Because of his work last year, particularly with Personal Ensign and Seeking the Gold, the 38-year-old McGaughey has come to be viewed as perhaps the brightest young trainer in America. "Sometimes I have to pinch myself and ask, 'How could this happen to me?' " he says. He not only has his first Eclipse, but better yet, the Kentucky boy has turned the corner into the new year with the winds toward Louisville blowing at his back. "To have the champion 2-year-old colt, and going to the Kentucky Derby!" he says. "I've dreamed about it so long—I've had it in me so long."
And to be having his success with the Phipps stable makes it all the more special. Way back in the mid-1970s, when he was working as an unknown assistant to trainer David Whiteley, McGaughey remembers walking to the deli near the main gate at Belmont Park, stopping at the end of the Phipps barn, looking down the long shedrow and gazing at the stalls decorated in emblems of cherry red and black, the famous Phipps colors. "The wooden wall boxes, the stalls with horses, the men playing checkers," he says. "I'd stand at the end of that shed and say to myself, 'If one day I could train those horses, that would be the ultimate dream.' "
As unlikely as that might have seemed at the time, it was no more so than McGaughey working on the race-track in the first place. Though born in Lexington, Ky., right in the hub of the Bluegrass, he grew up knowing far more about a five-iron than a stirrup iron. In his youth, except for an occasional visit to Keeneland racecourse with his father, who helped run the family's prosperous laundry and dry cleaning business, McGaughey knew nothing about horses. At 5'5", he was too small for high school team sports, so he took up golf, and he attacked the game with the same zeal he later brought to training horses.
By the time he was 17 he was down to a three handicap. His mother, Mildred, had once tried to coax him into horseback riding, but that adventure lasted only a day. "He came home and said, 'I really don't like cleaning the feet of those horses,' " she recalls. So it was something of a wonder to his family that when he dropped out of Ole Miss after his sophomore year, he got a job walking hots at Keeneland for $40 a week. He knew by then that golf was not for him, at least as a way to earn a living. He simply wasn't good enough.

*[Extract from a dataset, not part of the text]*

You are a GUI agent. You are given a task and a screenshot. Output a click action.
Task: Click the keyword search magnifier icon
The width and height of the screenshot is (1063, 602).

McGaughey had begun attending the races regularly, and suddenly found himself caught up in the seductive rhythms of the racetrack, a world as insular as a traveling circus. "I liked sports, and it gave me a chance to play a competitive game, to compete," he says. "I liked the atmosphere of the racetrack as a bettor. I liked the action. I liked reading the Daily Racing Form. I liked being around the barn. I liked the idea that you could make your own destiny."
It was a filly, Sweet Lover, who really sank the racing hook into him. He was a groom at Latonia racetrack in Kentucky in the fall of 1971, and Sweet Lover was the first horse he ever took to the post. He was making $60 a week at the time, and he bet $4 to win on her. She did just that and paid $165 for a $2 bet, giving McGaughey a profit for the day, he remembers, of precisely $326. "I was rich for two weeks," he says.